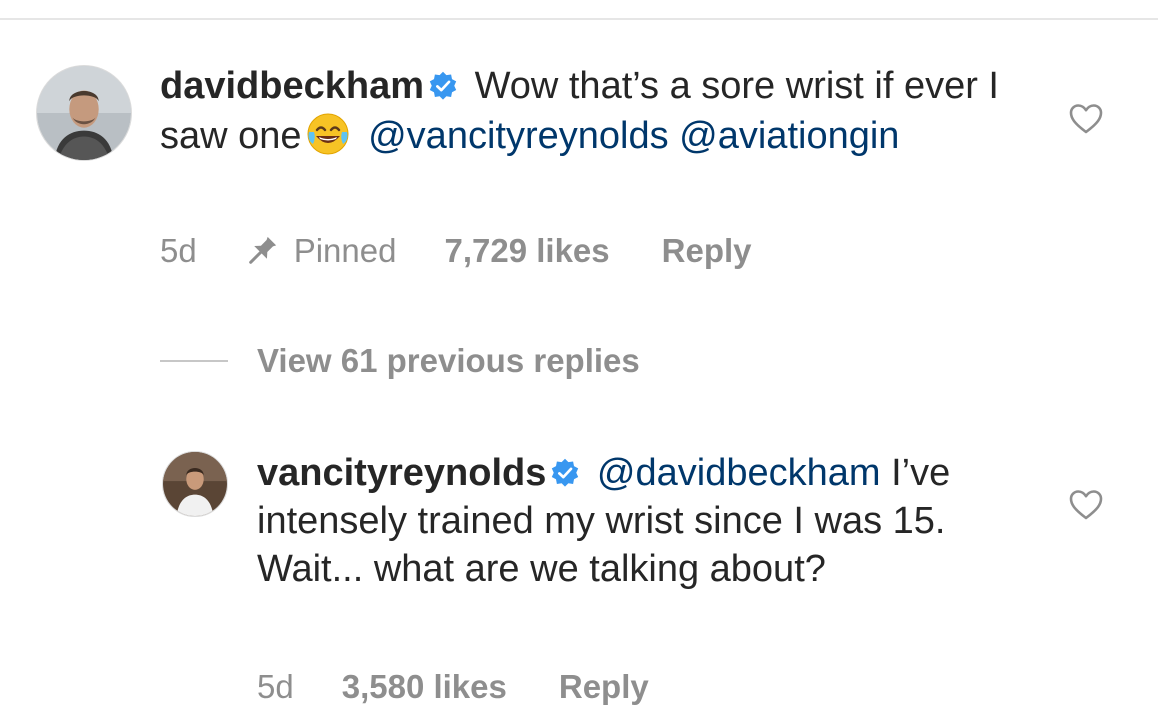  Describe the element at coordinates (739, 473) in the screenshot. I see `mention-link: @davidbeckham` at that location.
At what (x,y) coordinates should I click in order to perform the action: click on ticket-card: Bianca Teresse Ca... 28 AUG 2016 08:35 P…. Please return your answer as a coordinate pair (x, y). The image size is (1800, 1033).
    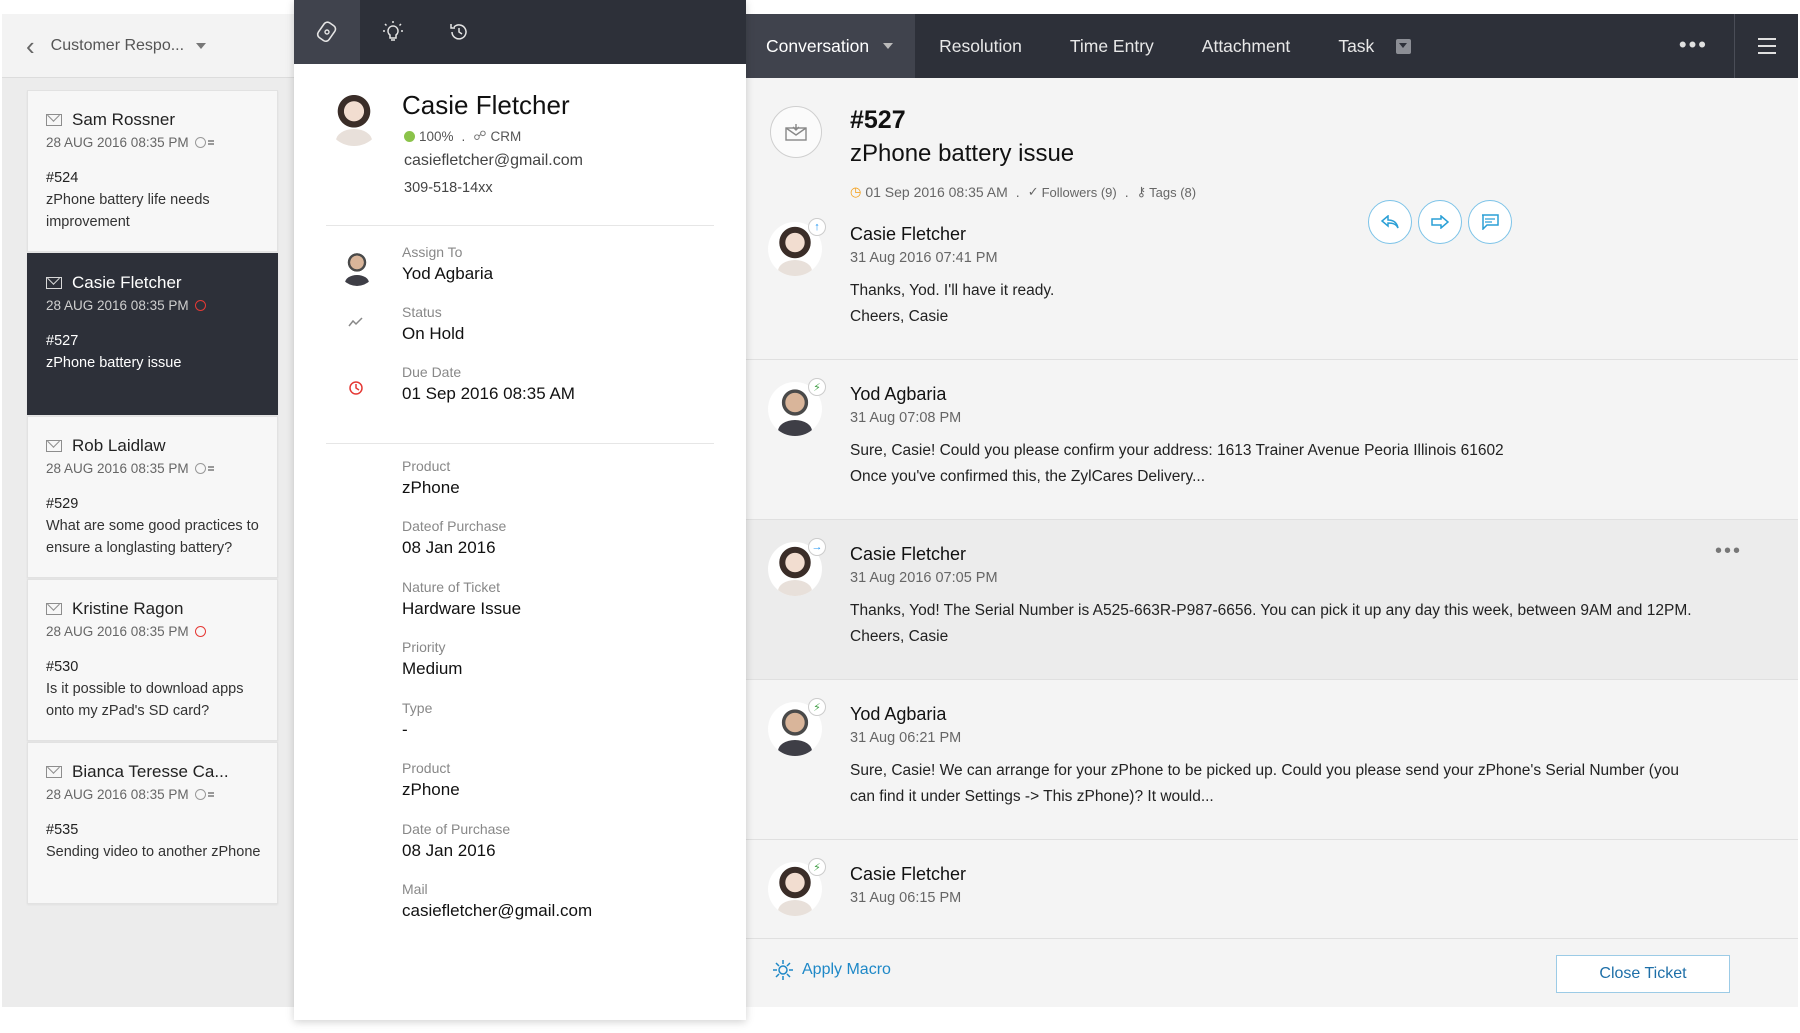
    Looking at the image, I should click on (152, 823).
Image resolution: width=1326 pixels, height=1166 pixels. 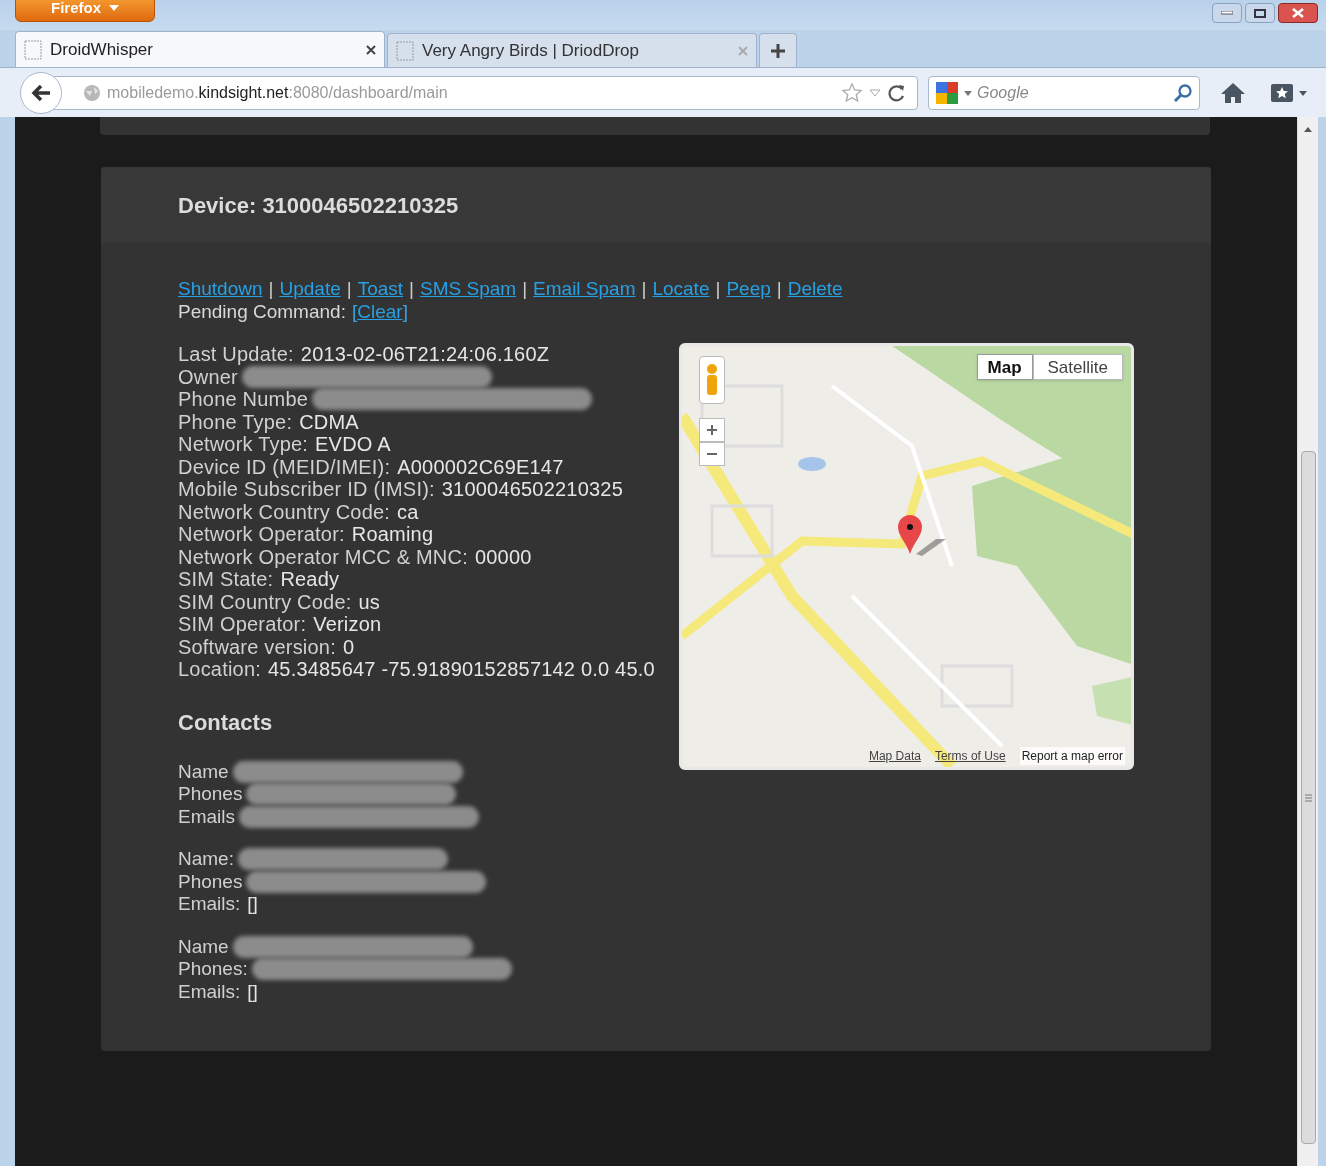 I want to click on field-label: Device ID (MEID/IMEI):, so click(x=284, y=466).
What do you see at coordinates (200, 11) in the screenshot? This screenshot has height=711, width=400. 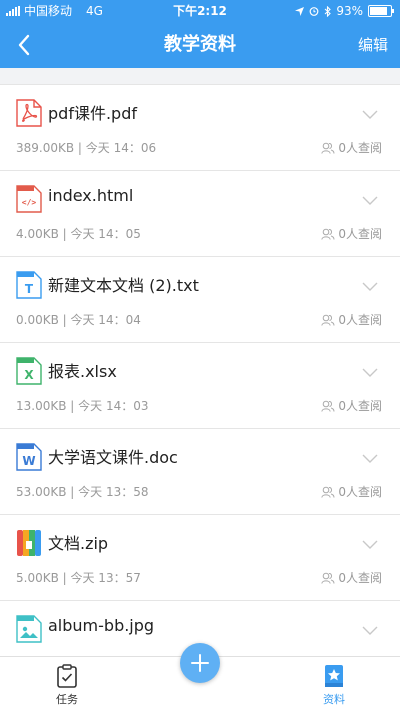 I see `status-bar: 中国移动 4G 下午2:12 93%` at bounding box center [200, 11].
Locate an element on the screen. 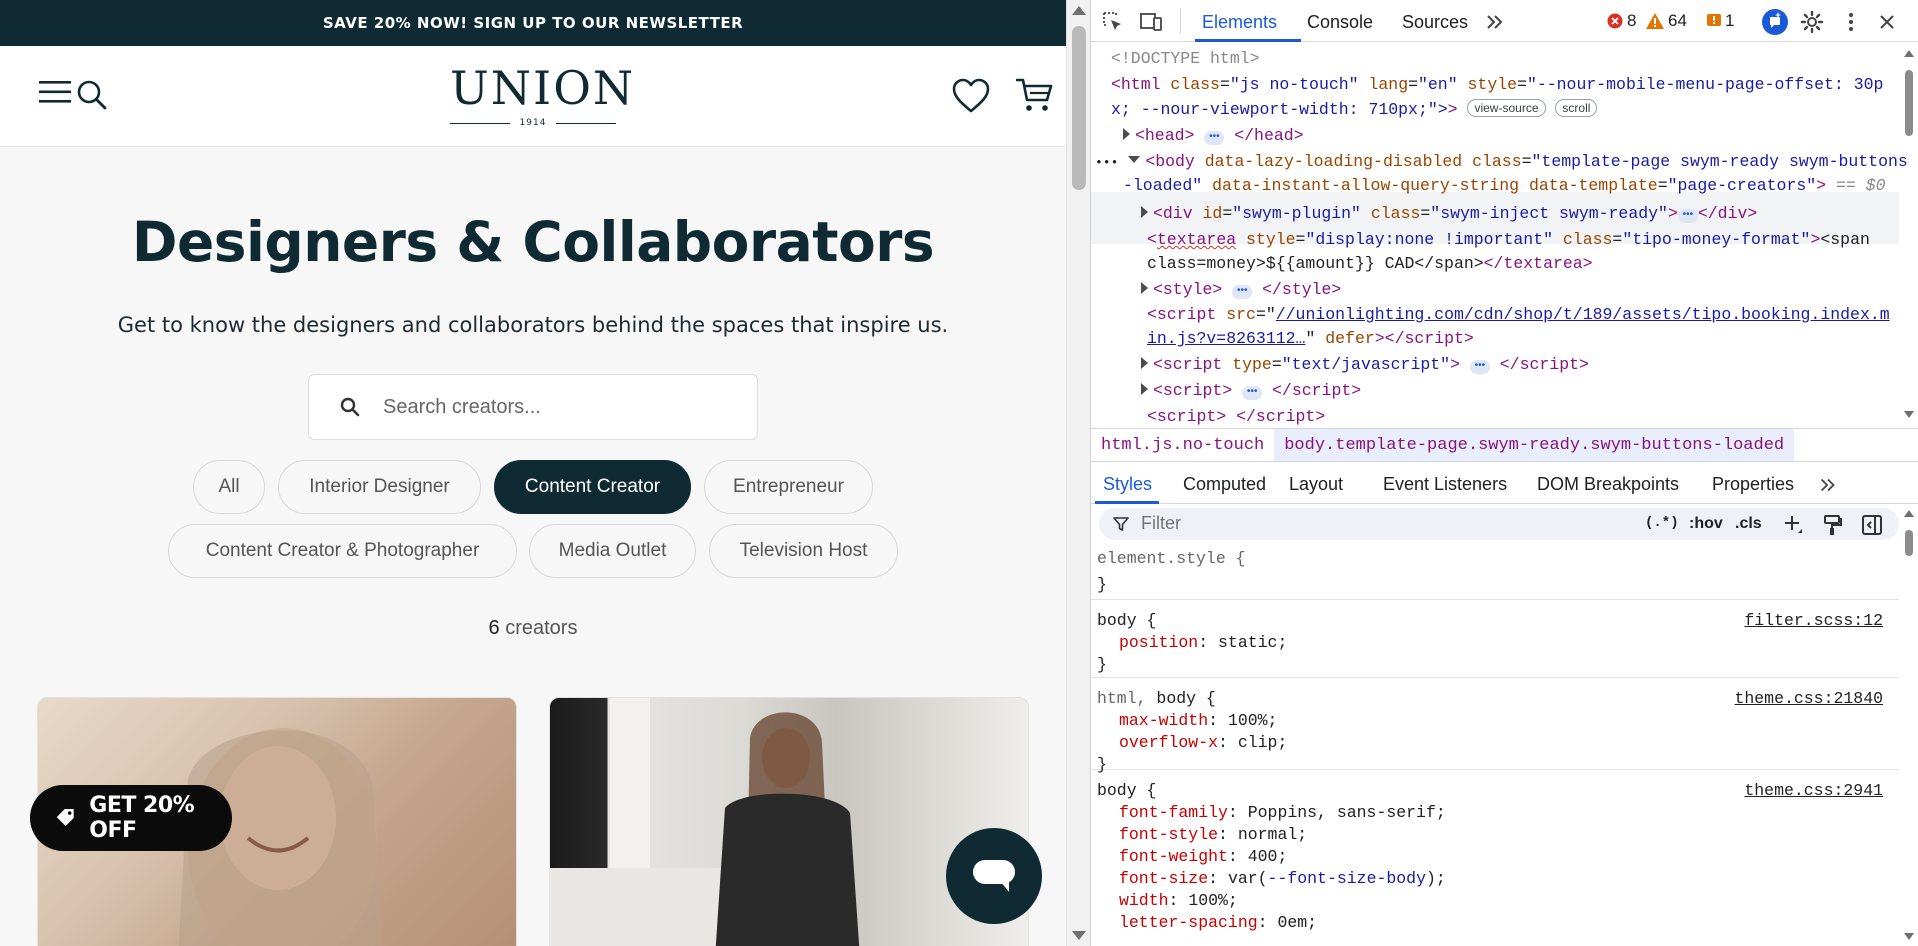  paint-roller-icon is located at coordinates (1833, 525).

WHAT THIS TASK INVOLVES: How many lines in the records contain the word "should"? Reply with the number alone.

SOLUTION: 2